South African artists must consolidate the gains made through the liberation struggle by means of a Bill of Rights, according to African National Congress constitutional lawyer Albie Sachs.

At the recent Grahamstown National Arts Festival, Sachs argued that culture should be "a highway to our common humanity" instead of keeping South Africa's communities apart.

"A Bill of Rights draws its strengths from the fact that it speaks for all South Africans, not just for this or that group. Its central tenet in relation to artistic freedom is that everyone has the right to both be a creator and to enjoy the creations of others. It is essentially universalist in character.

"We want an art that is vivacious and self-confident, that speaks in its own voice, that is prepared to take chances, explore the new while rediscovering the old.

"We do not attempt to constitutionalise any specific policy towards culture but rather seek to create a framework of clear principles within which such policies can be worked out."

Sachs argued that art was the "enemy of definition. It revels in surprise and contradictions. Straight lines are the province of mathematics, not of art, which deals with strange and hidden contours of subjectivity, rather than the smooth symmetries of logic."

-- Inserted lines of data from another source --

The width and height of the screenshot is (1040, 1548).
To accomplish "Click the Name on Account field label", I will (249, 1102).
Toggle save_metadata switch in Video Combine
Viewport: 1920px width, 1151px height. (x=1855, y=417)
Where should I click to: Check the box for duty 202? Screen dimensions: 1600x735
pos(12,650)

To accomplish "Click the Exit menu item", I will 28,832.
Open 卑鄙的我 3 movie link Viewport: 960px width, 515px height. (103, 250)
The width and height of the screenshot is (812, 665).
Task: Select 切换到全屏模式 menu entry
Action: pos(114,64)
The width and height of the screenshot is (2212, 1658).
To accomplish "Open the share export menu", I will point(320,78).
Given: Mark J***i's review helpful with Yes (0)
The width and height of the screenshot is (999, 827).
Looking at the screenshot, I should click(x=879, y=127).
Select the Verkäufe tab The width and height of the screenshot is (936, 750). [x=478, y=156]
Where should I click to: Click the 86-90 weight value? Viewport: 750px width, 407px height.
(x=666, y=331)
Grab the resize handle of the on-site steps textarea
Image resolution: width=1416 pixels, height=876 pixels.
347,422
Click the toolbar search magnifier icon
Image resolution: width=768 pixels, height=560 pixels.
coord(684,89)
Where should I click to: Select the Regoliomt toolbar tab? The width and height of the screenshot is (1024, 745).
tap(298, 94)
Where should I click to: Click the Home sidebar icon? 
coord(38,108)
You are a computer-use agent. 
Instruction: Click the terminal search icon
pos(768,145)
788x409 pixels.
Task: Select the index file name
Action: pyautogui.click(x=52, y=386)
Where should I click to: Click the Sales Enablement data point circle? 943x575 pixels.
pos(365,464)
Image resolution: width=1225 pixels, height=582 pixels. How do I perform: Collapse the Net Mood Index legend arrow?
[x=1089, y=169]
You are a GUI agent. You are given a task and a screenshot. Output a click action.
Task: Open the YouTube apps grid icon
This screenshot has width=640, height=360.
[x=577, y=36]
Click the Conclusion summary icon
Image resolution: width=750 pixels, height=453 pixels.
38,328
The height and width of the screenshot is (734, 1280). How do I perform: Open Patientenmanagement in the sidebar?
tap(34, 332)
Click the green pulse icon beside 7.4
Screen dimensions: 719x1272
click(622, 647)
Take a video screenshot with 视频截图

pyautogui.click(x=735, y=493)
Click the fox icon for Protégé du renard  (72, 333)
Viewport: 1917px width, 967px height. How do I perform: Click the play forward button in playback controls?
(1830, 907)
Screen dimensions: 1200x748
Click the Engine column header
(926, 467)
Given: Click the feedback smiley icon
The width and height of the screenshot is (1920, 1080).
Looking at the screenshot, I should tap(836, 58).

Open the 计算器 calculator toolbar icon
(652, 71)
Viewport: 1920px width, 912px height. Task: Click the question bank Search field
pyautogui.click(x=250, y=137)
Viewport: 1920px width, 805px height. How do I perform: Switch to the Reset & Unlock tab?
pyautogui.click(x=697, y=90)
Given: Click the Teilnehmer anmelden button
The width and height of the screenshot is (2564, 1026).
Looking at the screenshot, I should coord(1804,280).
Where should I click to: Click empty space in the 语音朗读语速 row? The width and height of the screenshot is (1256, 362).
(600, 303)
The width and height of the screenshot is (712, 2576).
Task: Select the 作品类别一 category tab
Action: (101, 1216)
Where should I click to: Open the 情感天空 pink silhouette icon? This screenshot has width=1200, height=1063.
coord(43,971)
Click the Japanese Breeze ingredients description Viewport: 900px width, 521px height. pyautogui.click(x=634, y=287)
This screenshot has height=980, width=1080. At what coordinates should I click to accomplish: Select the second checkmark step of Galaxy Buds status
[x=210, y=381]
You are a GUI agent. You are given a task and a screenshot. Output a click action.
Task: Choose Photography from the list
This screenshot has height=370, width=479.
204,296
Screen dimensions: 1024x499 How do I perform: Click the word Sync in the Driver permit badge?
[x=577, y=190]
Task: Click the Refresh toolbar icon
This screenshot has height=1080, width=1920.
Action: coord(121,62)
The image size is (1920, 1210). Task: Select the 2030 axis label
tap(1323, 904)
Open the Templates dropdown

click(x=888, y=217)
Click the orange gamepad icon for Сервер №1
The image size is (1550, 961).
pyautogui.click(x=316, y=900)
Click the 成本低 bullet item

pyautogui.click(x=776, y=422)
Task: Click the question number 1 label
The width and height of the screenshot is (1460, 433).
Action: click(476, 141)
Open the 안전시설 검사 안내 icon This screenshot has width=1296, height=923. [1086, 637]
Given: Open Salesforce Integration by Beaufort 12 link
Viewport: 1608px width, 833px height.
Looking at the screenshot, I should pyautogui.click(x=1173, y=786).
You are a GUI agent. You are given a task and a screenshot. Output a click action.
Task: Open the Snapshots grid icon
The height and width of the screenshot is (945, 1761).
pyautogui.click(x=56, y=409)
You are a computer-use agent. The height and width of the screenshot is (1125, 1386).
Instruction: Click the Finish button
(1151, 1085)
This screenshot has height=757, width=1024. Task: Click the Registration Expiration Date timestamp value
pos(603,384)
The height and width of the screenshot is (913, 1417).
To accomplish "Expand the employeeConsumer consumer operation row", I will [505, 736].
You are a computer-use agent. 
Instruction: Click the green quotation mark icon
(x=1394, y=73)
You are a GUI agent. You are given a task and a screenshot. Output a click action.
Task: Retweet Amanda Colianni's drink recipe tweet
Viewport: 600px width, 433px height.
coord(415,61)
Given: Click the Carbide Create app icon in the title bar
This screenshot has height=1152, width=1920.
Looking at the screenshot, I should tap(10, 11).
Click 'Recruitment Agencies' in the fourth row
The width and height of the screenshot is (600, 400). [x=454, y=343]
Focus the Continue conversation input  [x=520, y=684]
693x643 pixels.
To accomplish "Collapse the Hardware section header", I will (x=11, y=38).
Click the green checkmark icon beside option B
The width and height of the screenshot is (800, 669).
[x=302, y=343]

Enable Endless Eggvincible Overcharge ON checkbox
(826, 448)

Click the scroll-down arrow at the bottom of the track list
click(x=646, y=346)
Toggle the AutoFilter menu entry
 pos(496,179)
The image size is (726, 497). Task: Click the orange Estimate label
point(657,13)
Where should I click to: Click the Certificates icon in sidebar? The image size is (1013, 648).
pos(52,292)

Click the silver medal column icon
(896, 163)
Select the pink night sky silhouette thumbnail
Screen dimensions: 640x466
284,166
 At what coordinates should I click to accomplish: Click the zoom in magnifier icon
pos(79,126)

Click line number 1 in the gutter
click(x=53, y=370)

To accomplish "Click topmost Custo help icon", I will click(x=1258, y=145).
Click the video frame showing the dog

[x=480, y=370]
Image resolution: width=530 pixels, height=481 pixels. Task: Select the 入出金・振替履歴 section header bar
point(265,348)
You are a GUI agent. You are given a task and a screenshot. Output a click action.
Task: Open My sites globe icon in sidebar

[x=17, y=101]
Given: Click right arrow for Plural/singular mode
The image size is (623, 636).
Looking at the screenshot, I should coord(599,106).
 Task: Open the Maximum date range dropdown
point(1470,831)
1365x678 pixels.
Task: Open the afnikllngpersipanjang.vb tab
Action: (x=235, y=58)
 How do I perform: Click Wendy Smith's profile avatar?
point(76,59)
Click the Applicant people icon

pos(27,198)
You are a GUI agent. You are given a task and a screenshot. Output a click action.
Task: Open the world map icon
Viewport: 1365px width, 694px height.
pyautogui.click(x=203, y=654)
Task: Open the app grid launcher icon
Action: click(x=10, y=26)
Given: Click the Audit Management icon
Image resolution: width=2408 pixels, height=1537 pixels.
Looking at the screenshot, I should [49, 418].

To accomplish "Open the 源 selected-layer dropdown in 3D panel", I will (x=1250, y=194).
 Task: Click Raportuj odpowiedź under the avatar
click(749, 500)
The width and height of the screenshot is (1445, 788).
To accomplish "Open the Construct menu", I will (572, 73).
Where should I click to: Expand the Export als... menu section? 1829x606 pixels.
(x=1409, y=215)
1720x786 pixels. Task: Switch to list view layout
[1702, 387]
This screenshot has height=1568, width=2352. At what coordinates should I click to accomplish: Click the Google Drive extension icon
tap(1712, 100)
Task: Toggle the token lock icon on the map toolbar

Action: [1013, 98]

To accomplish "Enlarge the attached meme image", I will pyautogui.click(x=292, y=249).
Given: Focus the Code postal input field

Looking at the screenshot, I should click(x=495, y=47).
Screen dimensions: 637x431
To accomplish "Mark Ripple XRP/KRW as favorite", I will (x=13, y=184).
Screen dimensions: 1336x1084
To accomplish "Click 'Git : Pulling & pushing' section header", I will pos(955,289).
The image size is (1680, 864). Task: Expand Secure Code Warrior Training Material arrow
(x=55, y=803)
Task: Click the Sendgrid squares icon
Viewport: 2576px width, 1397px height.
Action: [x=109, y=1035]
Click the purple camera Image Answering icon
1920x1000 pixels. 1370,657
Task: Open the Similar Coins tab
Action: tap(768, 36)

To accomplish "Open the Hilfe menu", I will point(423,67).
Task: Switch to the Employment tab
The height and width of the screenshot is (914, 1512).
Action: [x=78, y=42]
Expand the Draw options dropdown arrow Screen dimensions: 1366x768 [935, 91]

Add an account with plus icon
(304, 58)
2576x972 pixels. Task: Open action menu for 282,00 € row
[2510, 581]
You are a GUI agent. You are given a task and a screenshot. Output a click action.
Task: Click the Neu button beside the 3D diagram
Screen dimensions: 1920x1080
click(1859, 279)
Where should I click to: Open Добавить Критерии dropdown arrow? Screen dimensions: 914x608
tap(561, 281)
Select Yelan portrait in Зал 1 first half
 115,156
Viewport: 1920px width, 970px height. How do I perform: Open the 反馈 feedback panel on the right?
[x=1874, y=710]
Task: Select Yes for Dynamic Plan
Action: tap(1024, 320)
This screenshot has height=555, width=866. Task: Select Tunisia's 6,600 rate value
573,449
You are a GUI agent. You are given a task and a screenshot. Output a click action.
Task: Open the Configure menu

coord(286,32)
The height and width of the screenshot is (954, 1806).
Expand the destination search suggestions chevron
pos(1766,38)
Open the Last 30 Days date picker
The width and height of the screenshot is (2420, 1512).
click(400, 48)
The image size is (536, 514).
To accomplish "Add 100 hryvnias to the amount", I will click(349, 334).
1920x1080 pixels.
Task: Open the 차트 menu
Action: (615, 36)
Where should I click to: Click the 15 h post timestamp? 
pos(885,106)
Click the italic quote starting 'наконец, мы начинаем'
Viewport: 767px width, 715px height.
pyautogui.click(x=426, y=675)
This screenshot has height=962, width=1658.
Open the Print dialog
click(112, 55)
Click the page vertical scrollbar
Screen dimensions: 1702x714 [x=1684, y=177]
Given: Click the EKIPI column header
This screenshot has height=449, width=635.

Culture, he claimed, was "right at the centre" of the inquiry into the "huge questions" that needed to be faced in South Africa. One of the characteristics of white domination was that it sought to control everything, including the process of its own removal.

"We are told that the only issue now is the question of protecting minority rights, surely a most estimable objective except that the minority in this case wishes to protect its right to own 90% of the country's wealth, control the army, the police force and the civil service, to veto government actions, to dictate what the goals of educational and cultural policy should be, and to organise the spending of funds for the arts."

He had been disappointed, he said, to discover on his return to South Africa how little true cultural rights meant to the majority of whites.

"When reference is made to zones of cultural preference, we know what is really meant: not a genuine language policy that takes

into account regional language use, but privatised and localised apartheid. Instead of culture being the highway to discovering our common humanity, it becomes the means once more of keeping us apart."

The diversity of the ANC approach is obvious in that the organisation recognises 11 languages as bona fide languages of South Africa and refuses to give any language a higher status than the other.

The bill guarantees freedom of worship and tolerance of all religions, but adds that "no official state religion shall be established".

Sachs' proposal reveals the ANC's desire for tolerance and openness: "We want to ban banning orders, censor censorship, protect ourselves from being protected against ourselves".

But the ANC opted for limitations on "the vexed question of pornography" and "materials or utterances that are intended to give offence to deeply held religious convictions".

Therefore "the state may enact legislation to prohibit the circulation or possession of materials which incite racial, ethnic, religious, gender or a linguistic hatred, which provoke violence, or which insult, degrade gender or a linguistic group".